[ASSIGNED TASK]
Answer these questions from the study notes on 1 Timothy 2:8-15:
1. To which church was Paul writing this letter?
2. Which verse, according to the notes, shows that the roles of men and women did not begin after the fall?
3. Which verse in Genesis is cited alongside the fall and the curse?

Today’s passage: 1 Timothy 2:8-15
Helpful thoughts:
- In these verses, Paul continues to give instruction for the ministry of the gathered church.
- Men and women are made in the image of God and equal in worth. God has given them complementary roles in their marriages and in the church.
- Women ought to be learners, never forbidden from pursuing great knowledge and growth, and they can be gifted to teach and ought to teach in different ministries in the church (e.g. Titus 2:3-4)
- When men and women are gathered together, God has called on men to teach and lead.
- Remember, Paul was writing this letter to the church at Ephesus, so there very likely was a woman or women who were desiring to teach or preach, to lead in some way, and Paul spoke to the issue directly.
- Verse 13 reminds us that the roles of men and women were not started after the fall. To allow women to lead and to preach is not going back to pre-fall conditions. The battle for leadership is in fact a consequence of the fall. Hatred of submission and chauvinistic leadership, or even men being prone to abandon the responsibility and weight of loving leadership are consequences of the fall.
- Women are not “saved” (Eternal salvation) through child-bearing, but rather “saved” (Preserved and doing great work) through child-bearing.
- Mothers have the amazing task and responsibility to pour into the lives of children! The role of the mother in the home and in the spiritual life of the next generation is invaluable and is to be celebrated. It is not second-class work.
- Women are not “saved” (Eternal salvation) through child-bearing, but rather “saved” (Preserved and doing great work) through child-bearing.
Questions to consider:
- Why is it important that we pray for the lost without anger and quarreling? If the lost cause us to be angry, what might we be forgetting about our own salvation? If we are quarreling as a church, what might we have forgotten about our purpose?
- What seems to be the heart of Paul’s command for women in verses 9-10? Is jewelry intrinsically evil? If there are women in the church who are poor and women in the church who are rich, how might the rich women need to consider how to best love the others without flaunting their worldly possessions? How does our humility and unity in Christ help us to think about ways we can be sensitive towards others in a way that keeps us focused on what’s most important?
- Why do passage like this cause people to grit their teeth and look for explanations out of what it is obviously saying? How does the fall and the curse make it this way (Genesis 3:16)? For the Christian man and woman, why should the words, “leadership” and “submission” be beautiful things that we strive for in faith and love?

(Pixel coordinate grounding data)
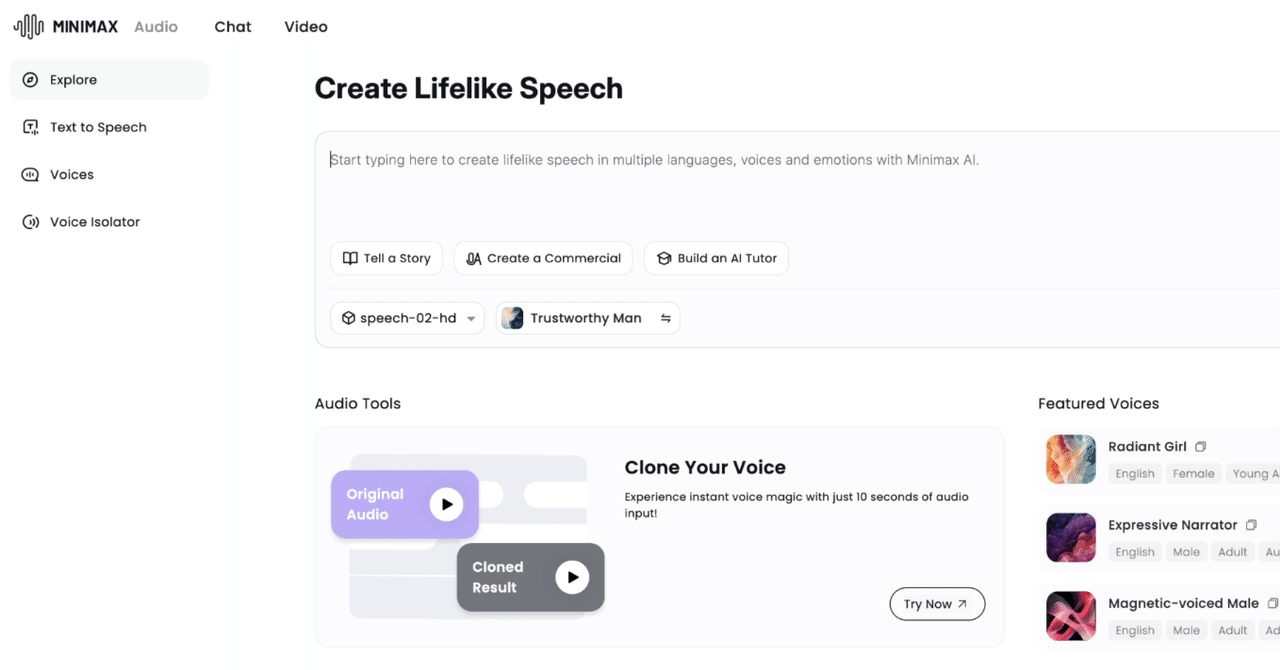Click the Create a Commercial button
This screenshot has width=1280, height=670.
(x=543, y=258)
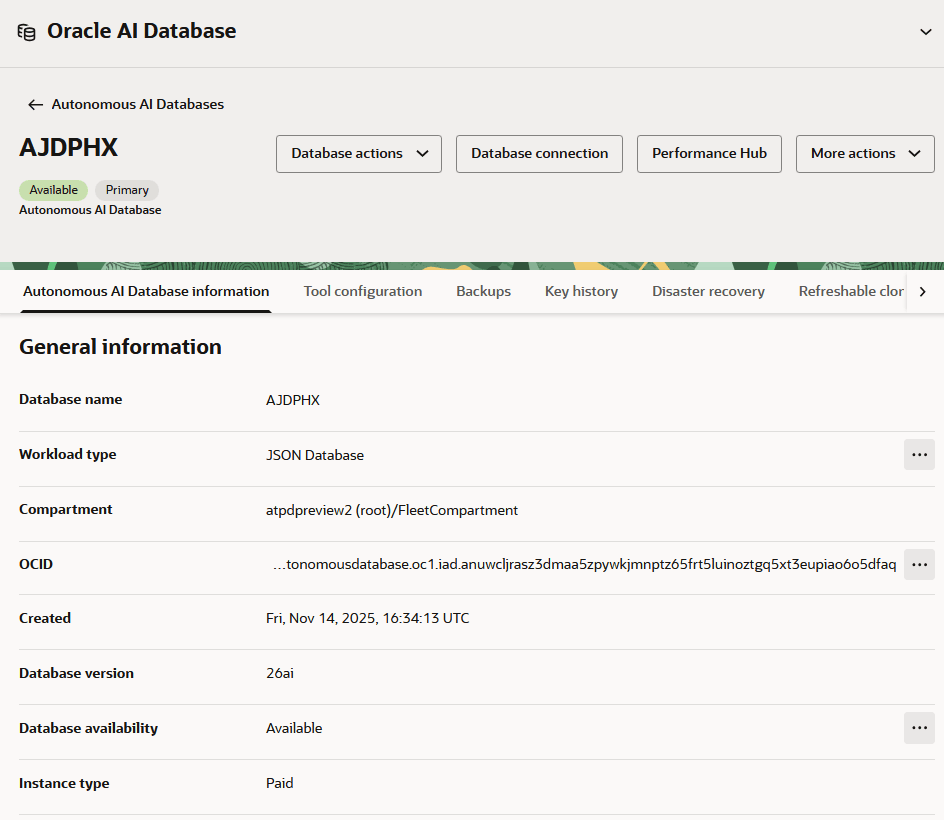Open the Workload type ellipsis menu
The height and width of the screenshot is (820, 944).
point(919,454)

[TASK ANSWER]
1. The church at Ephesus.
2. Verse 13.
3. Genesis 3:16.